Con el paso del tiempo, la historia fue adquiriendo diversas versiones dependiendo de la región del país donde se contara. En algunas comunidades rurales, la narración incorpora incluso la participación de un perro. Según esta variante, luego de escuchar hablar al buey, el campesino expresó su asombro diciendo que jamás había oído a un animal pronunciar palabras humanas. Entonces, el perro respondió que él tampoco había escuchado nunca hablar a un buey, aumentando así el carácter fantástico de la historia.
Investigadores del folclore y de las tradiciones populares coinciden en que este relato forma parte del acervo cultural dominicano, aunque aclaran que no posee sustento doctrinal dentro de las enseñanzas oficiales de la Iglesia Católica.
Más que un acontecimiento histórico o religioso, la leyenda ha funcionado como un recurso pedagógico transmitido de padres a hijos para reforzar valores vinculados al respeto por las celebraciones religiosas, la moderación en el trabajo y la necesidad del descanso físico y espiritual.
Los estudios sobre cultura popular también señalan que esta tradición no es exclusiva de la República Dominicana. Versiones similares han sido registradas en varios países de Hispanoamérica y en otras regiones con fuerte influencia católica, donde las comunidades rurales desarrollaron relatos simbólicos destinados a resaltar la importancia de determinadas festividades religiosas.

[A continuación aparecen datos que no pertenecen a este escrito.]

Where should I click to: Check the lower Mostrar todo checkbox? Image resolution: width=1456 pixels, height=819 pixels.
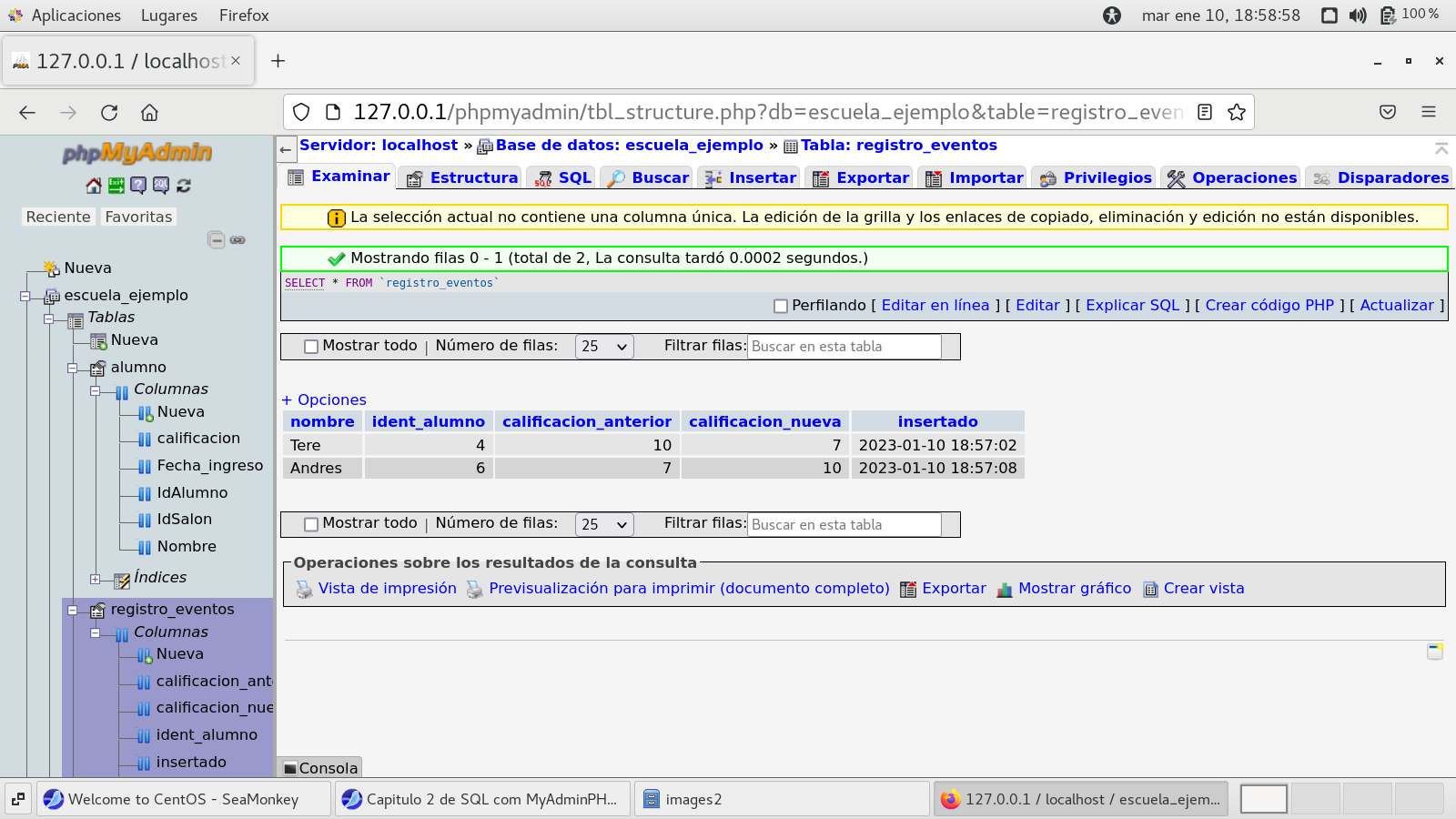(x=311, y=524)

A pesar de los cambios sociales y tecnológicos que han transformado la vida cotidiana, el mito del buey que habló continúa ocupando un lugar especial en la memoria colectiva de muchos dominicanos, especialmente en zonas rurales donde las historias transmitidas oralmente siguen siendo una forma de preservar la identidad cultural y las costumbres heredadas de generaciones anteriores.
El significado de Corpus Christi
Corpus Christi constituye una de las solemnidades más relevantes de la Iglesia Católica. La celebración fue instituida oficialmente en el año 1264 por el papa Urbano IV y tiene como propósito honrar el Cuerpo y la Sangre de Cristo presentes en el sacramento de la Eucaristía.
La festividad se celebra sesenta días después del Domingo de Resurrección y reúne a millones de fieles alrededor del mundo en procesiones, adoraciones eucarísticas y actos de fe que buscan destacar la centralidad de la presencia de Cristo en la vida cristiana.
En la República Dominicana, además de las ceremonias religiosas, la fecha mantiene un vínculo especial con las expresiones del folclore popular, donde historias como la del buey que habló continúan evocando enseñanzas, creencias y recuerdos profundamente arraigados en la cultura nacional.